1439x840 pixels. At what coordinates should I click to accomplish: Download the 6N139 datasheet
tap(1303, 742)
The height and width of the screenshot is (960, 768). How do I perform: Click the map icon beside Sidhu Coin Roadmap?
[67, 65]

--

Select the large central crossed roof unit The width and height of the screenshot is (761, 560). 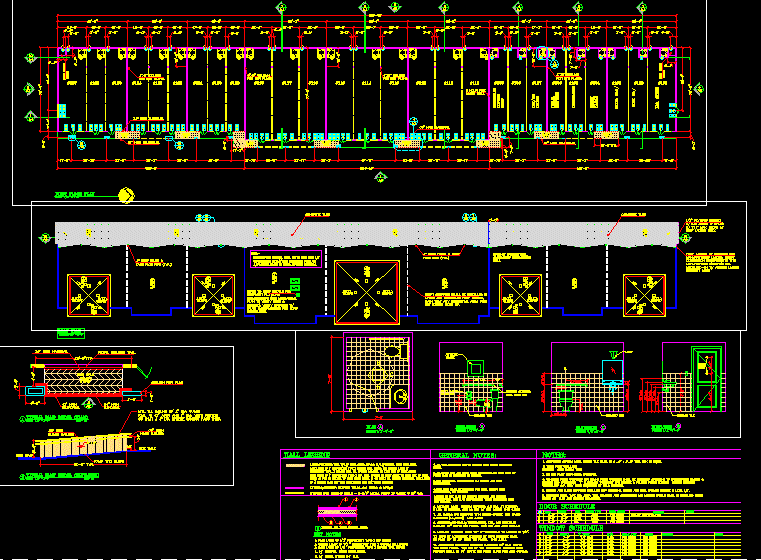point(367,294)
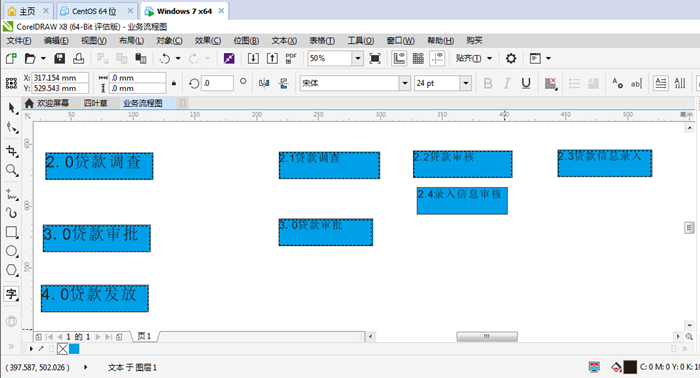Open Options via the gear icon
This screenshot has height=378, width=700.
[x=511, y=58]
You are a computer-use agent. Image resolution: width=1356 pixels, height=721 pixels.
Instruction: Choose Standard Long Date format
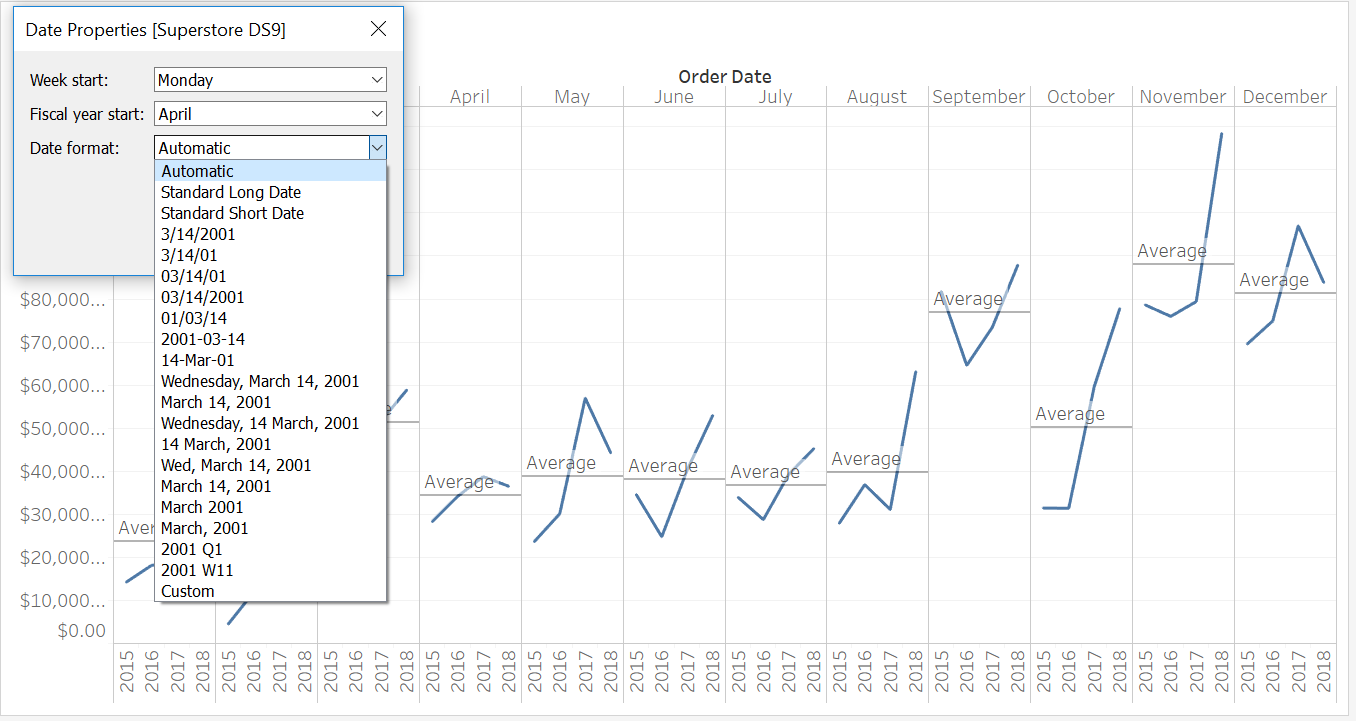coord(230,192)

● **STATED EXERCISE**
Reproduce the rows starting at the line containing "You are a computer-use" and ending at the line containing "coord(230,192)", both included, with each coordinate in the answers multiplied by 0.3 and rounded to the nearest whole number, halves going up. Keep the requests unchanged and omit the pictures.

● **REPLY**
You are a computer-use agent. Image resolution: width=1356 pixels, height=721 pixels.
Instruction: Choose Standard Long Date format
coord(69,58)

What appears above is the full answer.